ASSIGNED TASK 1: According to the essay on generations of America, where did the Reece-King Printing Company stand?
ASSIGNED TASK 2: Carry on the essay on generations of America from its last sentence.

SOURCE EXTRACT:

::::

Generations of America

When most people think about the future, they look forward. I think to look at the future, we must start by looking at the past. My generation could learn so much from those who came before. What America needed then and now is hard work, integrity, entrepreneurship, and patriotism.

My great grandfather, Frank William King, was part of the Greatest Generation. When Frank was a child of 8, his father disappeared, leaving his mother with two boys and a little girl to take care of. Later, when Frank was 13, his mother died. As the oldest, Frank had to quit school to support his family. He took a job at a printing company and learned the trade of pressmen. Once Frank had become a master pressmen, a friend of his suggested that they start their own business. The Reece-King Printing Company stood on Front Street in Bloomington, Illinois, for the next 50 years. During the Great Depression and World War II, Frank worked half time at that printing company and full time at the Caterpillar factory in Peoria, Illinois, producing tanks. For his contribution to the war effort, he earned an “E” for efficiency from Franklin Delano Roosevelt. He faced odds that many of my generation can hardly imagine, but he pulled himself up by his bootstraps and worked. Like many parents, Frank had a vision for the nation he wanted his son to grow up in. He wanted an America where someone with nothing could end up with something.

::::

(Dataset records)
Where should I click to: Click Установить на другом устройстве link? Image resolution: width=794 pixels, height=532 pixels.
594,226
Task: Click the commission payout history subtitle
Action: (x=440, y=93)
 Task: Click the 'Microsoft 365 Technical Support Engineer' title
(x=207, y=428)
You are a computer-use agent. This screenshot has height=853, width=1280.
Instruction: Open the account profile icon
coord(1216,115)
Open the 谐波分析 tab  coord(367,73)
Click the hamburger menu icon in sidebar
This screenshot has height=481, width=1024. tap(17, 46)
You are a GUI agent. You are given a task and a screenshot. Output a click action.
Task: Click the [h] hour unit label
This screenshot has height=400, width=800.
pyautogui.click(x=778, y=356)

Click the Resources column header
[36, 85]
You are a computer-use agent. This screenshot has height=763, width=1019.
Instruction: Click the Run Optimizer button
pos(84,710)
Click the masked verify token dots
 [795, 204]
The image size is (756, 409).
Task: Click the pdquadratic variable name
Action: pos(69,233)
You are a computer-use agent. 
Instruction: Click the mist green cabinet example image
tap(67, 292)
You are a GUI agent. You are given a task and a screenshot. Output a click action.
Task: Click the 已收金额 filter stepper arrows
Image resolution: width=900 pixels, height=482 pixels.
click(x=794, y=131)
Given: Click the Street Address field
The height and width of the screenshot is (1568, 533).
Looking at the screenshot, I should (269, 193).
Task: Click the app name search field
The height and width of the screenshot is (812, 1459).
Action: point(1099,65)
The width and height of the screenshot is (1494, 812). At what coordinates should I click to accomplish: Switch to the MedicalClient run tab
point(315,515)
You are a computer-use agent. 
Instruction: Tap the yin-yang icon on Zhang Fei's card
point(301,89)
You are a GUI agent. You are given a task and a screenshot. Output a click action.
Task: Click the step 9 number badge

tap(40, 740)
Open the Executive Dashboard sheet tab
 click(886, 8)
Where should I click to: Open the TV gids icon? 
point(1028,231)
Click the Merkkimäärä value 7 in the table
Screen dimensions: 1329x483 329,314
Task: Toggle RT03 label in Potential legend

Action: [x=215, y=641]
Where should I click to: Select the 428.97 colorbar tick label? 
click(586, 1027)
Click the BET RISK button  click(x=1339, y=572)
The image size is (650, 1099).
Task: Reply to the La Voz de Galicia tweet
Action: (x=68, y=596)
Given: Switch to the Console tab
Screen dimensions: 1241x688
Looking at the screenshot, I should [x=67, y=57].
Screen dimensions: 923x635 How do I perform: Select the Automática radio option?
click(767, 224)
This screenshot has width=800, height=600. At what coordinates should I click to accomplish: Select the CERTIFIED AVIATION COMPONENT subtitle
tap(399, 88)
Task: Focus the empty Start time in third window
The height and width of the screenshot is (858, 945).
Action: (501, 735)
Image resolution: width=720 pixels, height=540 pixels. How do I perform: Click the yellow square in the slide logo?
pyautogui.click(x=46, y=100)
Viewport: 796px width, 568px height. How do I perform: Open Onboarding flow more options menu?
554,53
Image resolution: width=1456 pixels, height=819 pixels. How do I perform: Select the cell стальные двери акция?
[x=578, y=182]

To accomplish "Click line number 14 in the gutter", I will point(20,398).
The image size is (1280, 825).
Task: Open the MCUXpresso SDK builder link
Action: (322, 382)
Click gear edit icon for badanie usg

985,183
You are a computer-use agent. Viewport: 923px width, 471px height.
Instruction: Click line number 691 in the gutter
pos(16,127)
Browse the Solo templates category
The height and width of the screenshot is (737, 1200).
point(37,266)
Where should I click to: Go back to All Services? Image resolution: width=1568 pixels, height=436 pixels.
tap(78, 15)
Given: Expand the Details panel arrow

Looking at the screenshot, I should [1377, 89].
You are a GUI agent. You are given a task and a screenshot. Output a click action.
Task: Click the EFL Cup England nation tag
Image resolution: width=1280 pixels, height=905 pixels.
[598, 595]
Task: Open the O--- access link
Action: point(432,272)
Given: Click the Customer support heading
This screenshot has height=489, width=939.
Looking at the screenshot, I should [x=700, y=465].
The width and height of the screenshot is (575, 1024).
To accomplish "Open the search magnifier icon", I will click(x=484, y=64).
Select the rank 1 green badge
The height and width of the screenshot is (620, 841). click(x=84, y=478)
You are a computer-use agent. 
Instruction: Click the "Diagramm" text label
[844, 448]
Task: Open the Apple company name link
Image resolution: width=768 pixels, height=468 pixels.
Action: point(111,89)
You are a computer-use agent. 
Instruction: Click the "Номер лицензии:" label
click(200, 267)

::::

YOUR RESPONSE 1: On Front Street in Bloomington, Illinois.

YOUR RESPONSE 2:
I, too, want my children to live in a time when hard-working Americans don’t have to worry about where their next meal comes from. In 2014, over 48.1 million Americans did not have enough to eat. During the Great Depression, FDR supported American citizens by creating job programs. We can apply this approach today by improving the economy: We need to have more support for business and the great entrepreneurs that drive our country. America is the great innovator: We create, we discover, and we think outside of the box. Of course, FDR also created Social Security, lifting millions of seniors out of crushing poverty. Now we need to tend our fraying social-safety net, preserving Social Security, Medicare, and Medicaid so that seniors and hard-working American families don’t have to slide back into poverty.

In 1961 President John F. Kennedy said we must travel to the moon before the decade was over. Eight years later, through hard work, America reached new heights by sending men to the moon. I hope that my children see an America reinvigorated by space exploration. When my children look up to the sky, I want them to see the glimmering stars and moon as they remember seeing the first person step onto Mars. I want to see an America where the American Dream soars higher than it has ever before for anyone who has the will and integrity to achieve it.

And just as we owe our future to those who labored so tirelessly in the past, we must honor those people in the present by providing veterans the respect and support they deserve. These brave men and women have served in WWII, Korea, Vietnam, Afghanistan, Iraq, and more. They should not be greeted with sneers and disrespect as were the soldiers who come home from Vietnam, and they should not be denied access to the medical care they deserve. We need to put our veterans first. In WWII, the whole country had the patriotism to contribute to the war effort. In modern-day conflicts, so much is expected from so few, and those few return and are not supported as they should be. Over 2,200 veterans die each year from lack of health insurance. Nearly 50,000 veterans are currently living homeless in America. As a country, we need to do better.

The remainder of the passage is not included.